On 2021/08/26 11:42, Martin K. Petersen wrote: > > Damien, > >> Re-ping ? Anything against this series ? Can we get it queued for 5.15 ? > > Wrt. the choice of 'crange': > > https://lore.kernel.org/linux-fsdevel/CAHk-=wiZ=wwa4oAA0y=Kztafgp0n+BDTEV6ybLoH2nvLBeJBLA@mail.gmail.com/ Yes, I have been reading this thread. Very good one. > > I share Linus' sentiment. > > I really think 'crange' is a horribly non-descriptive name compared to > logical_block_size, max_sectors_kb, discard_max_bytes, and the other > things we export. > > In addition, the recently posted copy offload patches also used > 'crange', in that context to describe a 'copy range'. Yes, saw that too. > Anyway. Just my opinion. Thanks for sharing. I am not super happy with the name either. I used this one as the least worst of possibilities I thought of. seek_range/srange ? -> that is very HDD centric and as we can reuse this for things like dm-linear on top of SSDs, that does not really work. I would prefer something that convey the idea of "parallel command execution", since this is the main point of the interface. prange ? cdm_range ? req_range ? Naming is really hard... > Jens: Feel free to add my Acked-by: to the sd pieces. My SCSI discovery > rework won't make 5.15. >
Damien, > I am not super happy with the name either. I used this one as the > least worst of possibilities I thought of. seek_range/srange ? -> > that is very HDD centric and as we can reuse this for things like > dm-linear on top of SSDs, that does not really work. I would prefer > something that convey the idea of "parallel command execution", since > this is the main point of the interface. prange ? cdm_range ? > req_range ? How about independent_access_range? That doesn't imply head positioning and can also be used to describe a fault domain. And it is less disk-centric than concurrent_positioning_range. I concur that those names are a bit unwieldy but at least they are somewhat descriptive. I consulted the thesaurus and didn't really like the other options (discrete, disjoint, separate, etc.). I think 'independent' is more accurate for this and better than 'concurrent' and 'parallel'.

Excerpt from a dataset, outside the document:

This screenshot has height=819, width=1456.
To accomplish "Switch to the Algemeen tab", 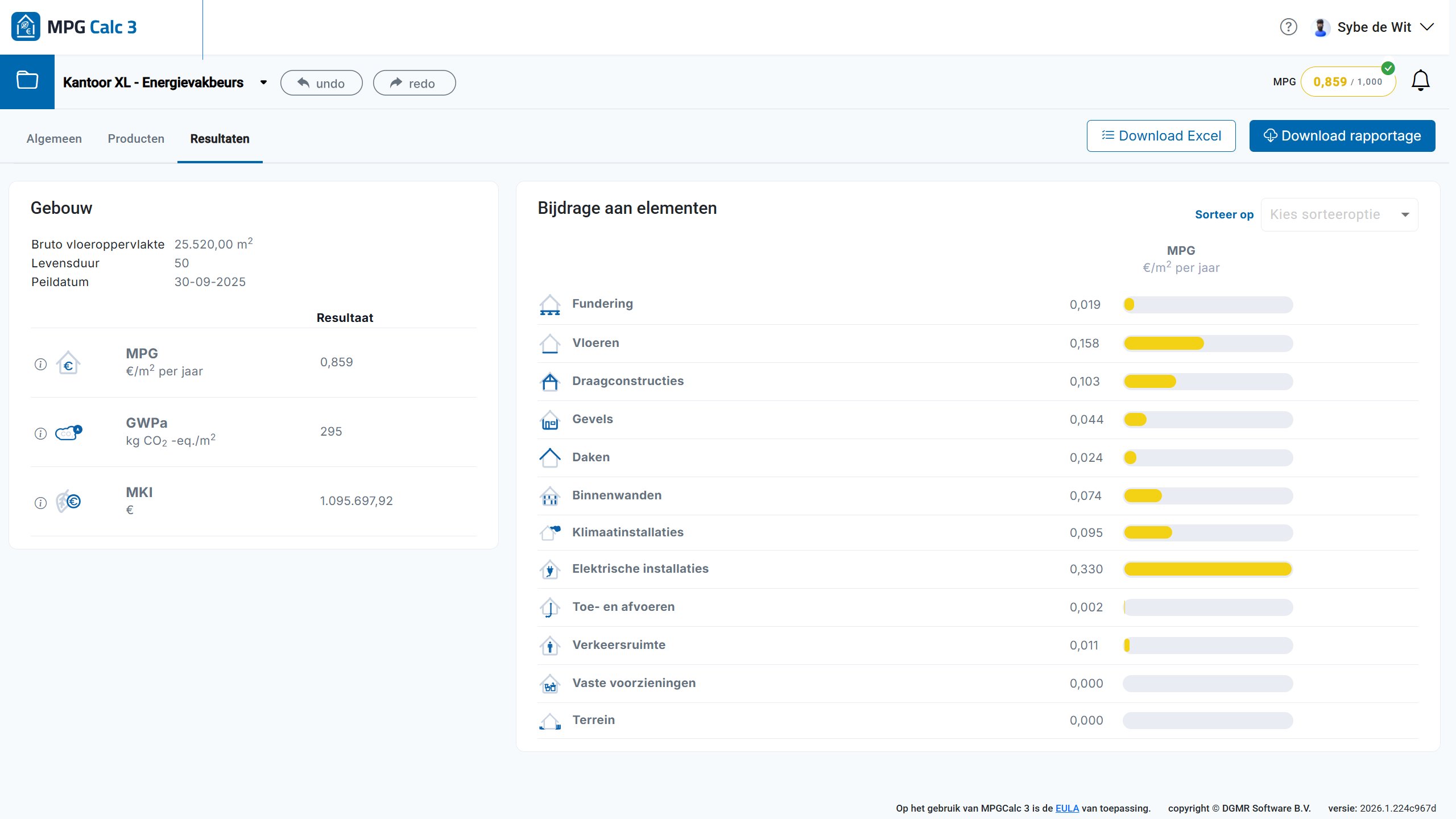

On 2021/08/26 12:43, Martin K. Petersen wrote: > > Damien, > >> I am not super happy with the name either. I used this one as the >> least worst of possibilities I thought of. seek_range/srange ? -> >> that is very HDD centric and as we can reuse this for things like >> dm-linear on top of SSDs, that does not really work. I would prefer >> something that convey the idea of "parallel command execution", since >> this is the main point of the interface. prange ? cdm_range ? >> req_range ? > > How about independent_access_range? That doesn't imply head positioning > and can also be used to describe a fault domain. And it is less > disk-centric than concurrent_positioning_range. I like it, but a bit long-ish. Do you think shortening to access_range would be acceptable ? we would have: /sys/block/XYZ/queue/access_ranges/... and struct blk_access_range { ... sector_t sector; sector_t nr_sectors; } struct blk_access_range *arange; Adding independent does make everything even more obvious, but names become rather long. Not an issue for the sysfs directory I think, but struct blk_independent_access_range { ... sector_t sector; sector_t nr_sectors; } is rather a long struct name. Shortening independent to "ind" could very easily be confused with "indirection", so that is not an option. And "iaccess" is obscure... > > I concur that those names are a bit unwieldy but at least they are > somewhat descriptive. > > I consulted the thesaurus and didn't really like the other options > (discrete, disjoint, separate, etc.). I think 'independent' is more > accurate for this and better than 'concurrent' and 'parallel'. >
On 8/26/21 5:50 AM, Damien Le Moal wrote: > On 2021/08/26 12:43, Martin K. Petersen wrote: >> >> Damien, >> >>> I am not super happy with the name either. I used this one as the >>> least worst of possibilities I thought of. seek_range/srange ? -> >>> that is very HDD centric and as we can reuse this for things like >>> dm-linear on top of SSDs, that does not really work. I would prefer >>> something that convey the idea of "parallel command execution", since >>> this is the main point of the interface. prange ? cdm_range ? >>> req_range ? >> >> How about independent_access_range? That doesn't imply head positioning >> and can also be used to describe a fault domain. And it is less >> disk-centric than concurrent_positioning_range. > > I like it, but a bit long-ish. Do you think shortening to access_range would be > acceptable ? > > we would have: > > /sys/block/XYZ/queue/access_ranges/... > > and > > struct blk_access_range { > ... > sector_t sector; > sector_t nr_sectors; > } > > struct blk_access_range *arange; > > Adding independent does make everything even more obvious, but names become > rather long. Not an issue for the sysfs directory I think, but > > struct blk_independent_access_range { > ... > sector_t sector; > sector_t nr_sectors; > } > > is rather a long struct name. Shortening independent to "ind" could very easily > be confused with "indirection", so that is not an option. And "iaccess" is > obscure... > I'd vote for access_range. Cheers, Hannes
Damien, > I like it, but a bit long-ish. Do you think shortening to access_range > would be acceptable ? But doesn't 'access_range' imply that there are ranges that you can't access? I think 'independent' is more important and 'access' is just a clarification. > Adding independent does make everything even more obvious, but names become > rather long. Not an issue for the sysfs directory I think, but I do think it's important that the sysfs directory in particular is the full thing. It's a user-visible interface. If the internal interfaces have a shorthand I guess that's OK. > struct blk_independent_access_range { > ... > sector_t sector; > sector_t nr_sectors; > } > > is rather a long struct name. True, but presumably you'd do: struct blk_independent_access_range *iar; in a variable declaration and be done with it. So I don't think the type is a big deal. Where it becomes unwieldy is: blk_rq_independent_access_range_frobnicate(); Anyway. Running out of ideas. autonomous_range? sequestered_range?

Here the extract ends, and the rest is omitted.